It is another object of the present invention to provide a
controlled nozzle injection device which maintains higher pressures
at the end of the fuel delivery cycle.
It is another object of the present invention to provide a
controlled nozzle injection device that allows for the pressure at
each nozzle to be independently, dynamically and selectively
controlled.
According to one embodiment of the present invention, a nozzle
injection apparatus for use in internal combustion engines includes
a fuel pump for intermittently pressurizing fuel and an injection
conduit in fluid communication with the fuel pump, the injection
conduit permitting the pressurized fuel to be communicated to a
fuel injection nozzle. A high pressure manifold in fluid
communication with the fuel pump and the nozzle is also provided to
accumulate the pressurized fuel which is residually left in the
injection conduit between intermittent pressurizations of the
fuel.
According to another embodiment of the present invention, a nozzle
injection apparatus for use in internal combustion engines includes
a fuel pump for intermittently pressurizing fuel, an injection
conduit in fluid communication with the fuel pump, the injection
conduit permitting the pressurized fuel to be communicated to a
fuel injection nozzle a control valve in fluid communication with
the nozzle, wherein the control valve dynamically and selectively
controls a pressure of said pressurized fuel within the injection
conduit.
These and other objectives of the present invention, and their
preferred embodiments, shall become clear by consideration of the
specification, claims and drawings taken as a whole.
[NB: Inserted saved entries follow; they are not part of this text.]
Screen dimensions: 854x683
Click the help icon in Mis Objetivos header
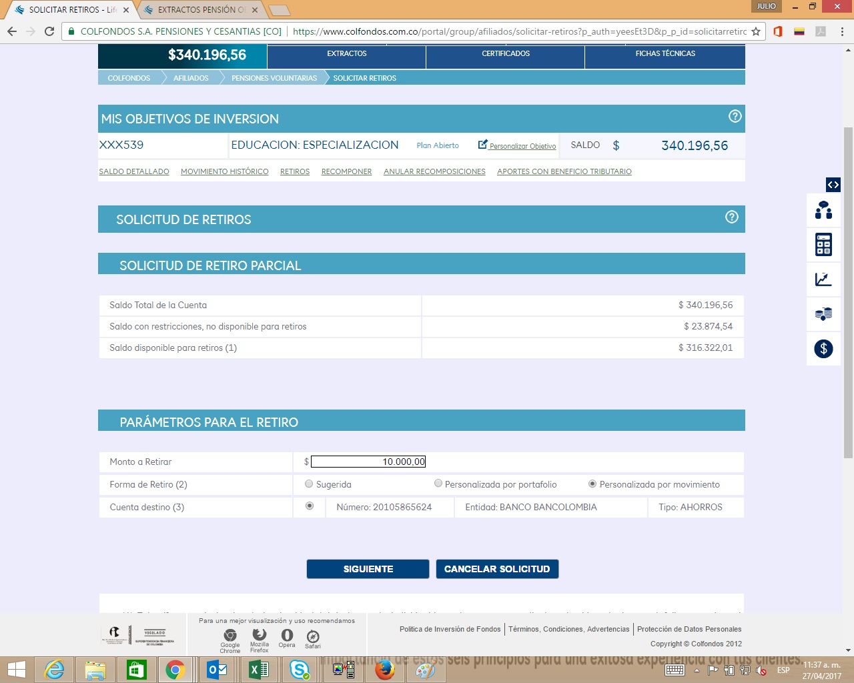pos(735,116)

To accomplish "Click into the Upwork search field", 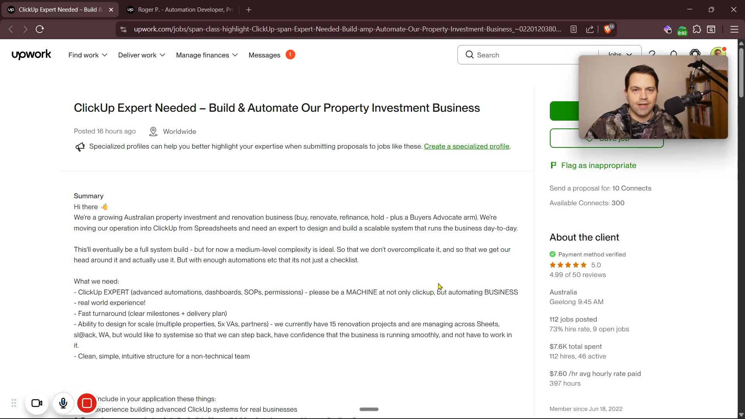I will click(x=524, y=55).
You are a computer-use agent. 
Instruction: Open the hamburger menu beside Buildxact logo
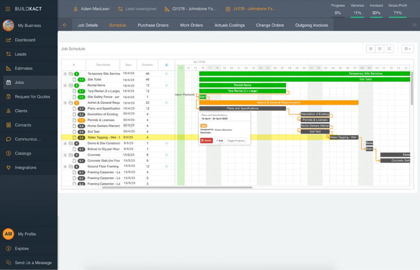click(8, 9)
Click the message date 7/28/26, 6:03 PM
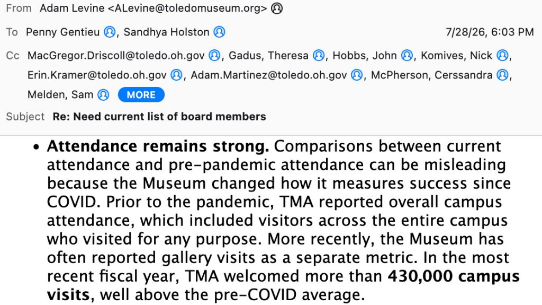542x305 pixels. coord(490,32)

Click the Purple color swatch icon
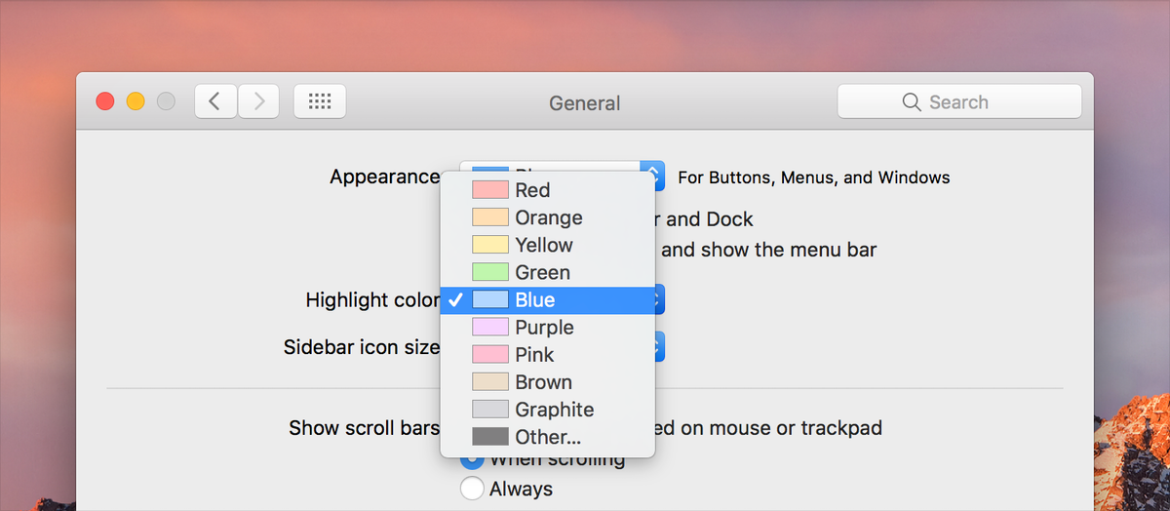point(490,328)
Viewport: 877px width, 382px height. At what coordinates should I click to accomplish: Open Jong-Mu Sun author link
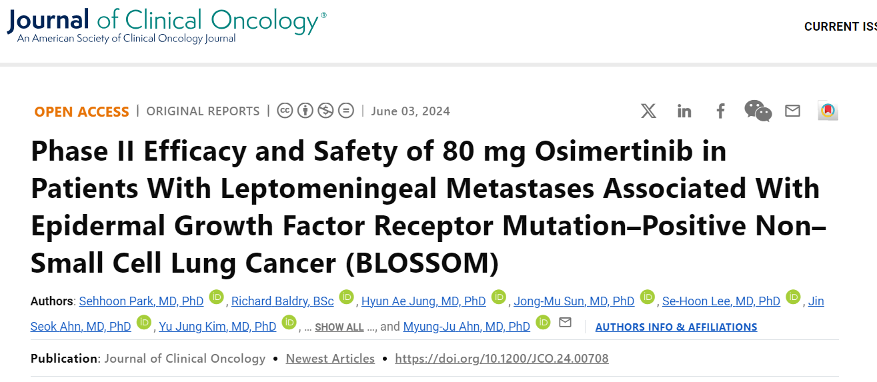pos(574,301)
BRIEF DESCRIPTION OF THE DRAWINGS
The present invention will be better understood from reading the
following description of non-limiting embodiments, with reference
to the attached drawings, wherein below:
FIG. 1 is a block diagram of a known fuel delivery system for
internal combustion engines.
FIG. 2 is a graph illustrating the pressure at the nozzle portion
of a fuel injector during the fuel delivery cycle according to the
fuel delivery system of FIG. 1.
FIG. 3 illustrates a controlled nozzle injection apparatus
according to one embodiment of the present invention.
FIG. 4 is an enlarged, partial cross-sectional view of a valve
assembly utilized in the injection apparatus of FIG. 3.
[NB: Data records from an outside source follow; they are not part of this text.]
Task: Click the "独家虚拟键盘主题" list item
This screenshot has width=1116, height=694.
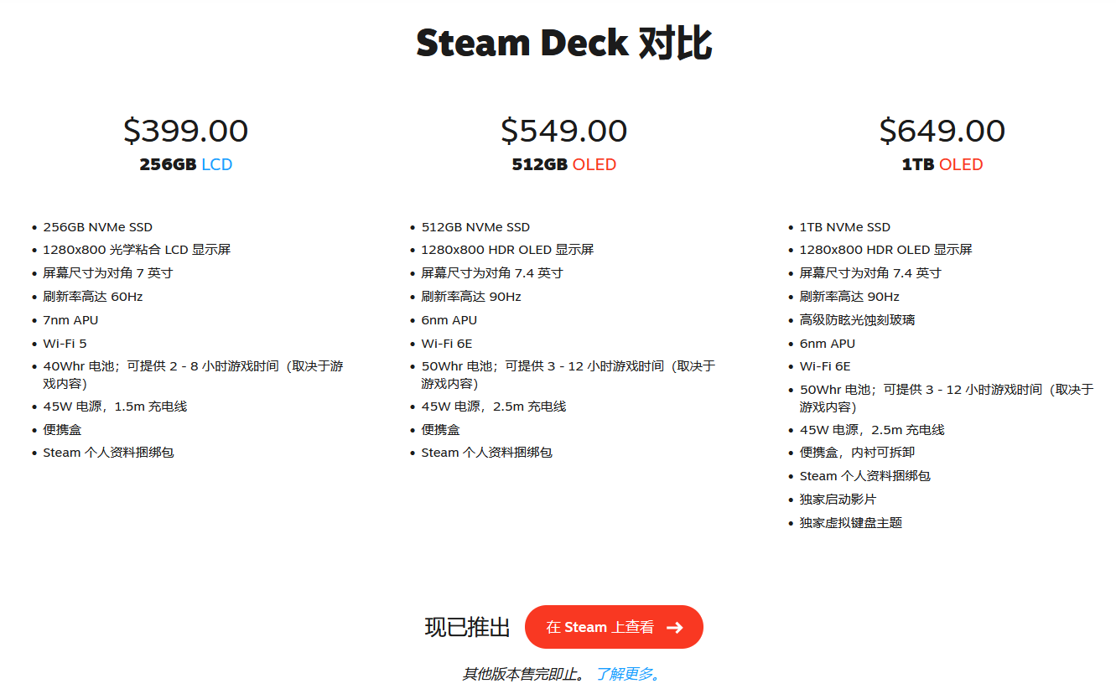Action: tap(850, 523)
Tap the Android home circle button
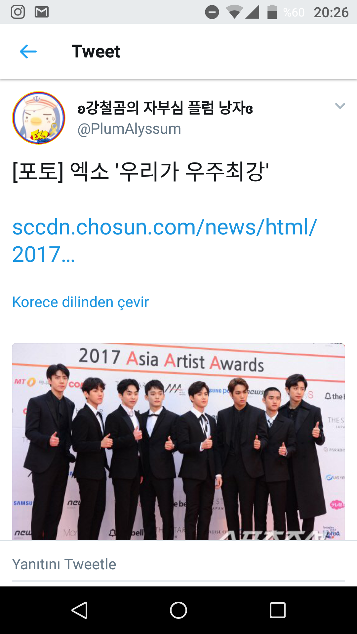This screenshot has width=357, height=634. [179, 610]
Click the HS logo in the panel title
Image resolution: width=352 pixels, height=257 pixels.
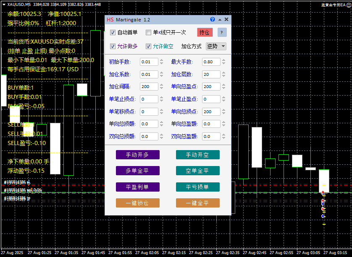click(x=110, y=20)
FIG. 5 is a graph illustrating the pressure at the nozzle portion
of a fuel injector during the fuel delivery cycle according to the
nozzle injection apparatus of FIG. 3.
FIG. 6 illustrates a controlled nozzle injection apparatus
according to another embodiment of the present invention.
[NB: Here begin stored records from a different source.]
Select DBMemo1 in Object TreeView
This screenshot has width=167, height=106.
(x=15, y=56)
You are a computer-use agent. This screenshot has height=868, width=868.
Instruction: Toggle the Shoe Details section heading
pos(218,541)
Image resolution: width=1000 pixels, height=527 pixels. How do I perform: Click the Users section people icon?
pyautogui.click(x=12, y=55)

FIG. 7 is an enlarged, partial cross-sectional view of a dual valve
assembly utilized in the injection apparatus of FIG. 6.
FIG. 8 illustrates a controlled nozzle injection apparatus
according to another embodiment of the present invention.
FIG. 9 is an enlarged, partial cross-sectional view of a dual valve
assembly utilized in the injection apparatus of FIG. 8.
FIG. 10 is an enlarged view of area "A" of FIG. 8 and depicts a
control valve assembly utilized in the injection apparatus of FIG.
8.
FIG. 11 is partial cross-sectional view of a controlled nozzle
injection apparatus according to one embodiment of the present
invention.
FIG. 12 is a schematic view of a controlled nozzle injection system
according to an embodiment of the present invention.
DETAILED DESCRIPTION OF THE PREFERRED EMBODIMENTS
FIG. 3 illustrates a controlled nozzle injection apparatus 100
according to one embodiment of the present invention. As
illustrated in FIG. 3, a fuel injection pump 112 is provided to
intermittently supply the injection apparatus 100 with a
pressurized stream of fuel, typically a hydrocarbon fuel comprising
gasoline, diesel fuel or the like. The pump 112 operates to send
streams of pressurized fuel through, in succession, a plurality of
fuel transport conduits 114, a high pressure manifold 116, a
plurality of fuel injection conduits 118 and, finally, to a
plurality of fuel injector nozzles 120 which exhaust the fuel
streams into an unillustrated combustion chamber of a vehicle. A
fuel return conduit 122 is also provided for depressurizing the
high pressure manifold 116, as will be described in more detail
later.
Each of the nozzles 120 typically include a known arrangement of
needle valves or the like which, when subjected to a threshold
pressure, will permit passage of the pressurized fuel into the
combustion chamber. The nozzles 120 do not, however, include leak
off valves, conduits or the like which are typically provided to
known nozzle assemblies to evacuate residual fuel therefrom like
(as discussed previously). The present embodiment utilizes such
leakless nozzles in order to trap residual, pressurized fuel within
the spring chamber of the needle valves for subsequent use, as will
be described in more detail later. Moreover, although there are a
discreet number of conduits and fuel injector nozzles shown in FIG.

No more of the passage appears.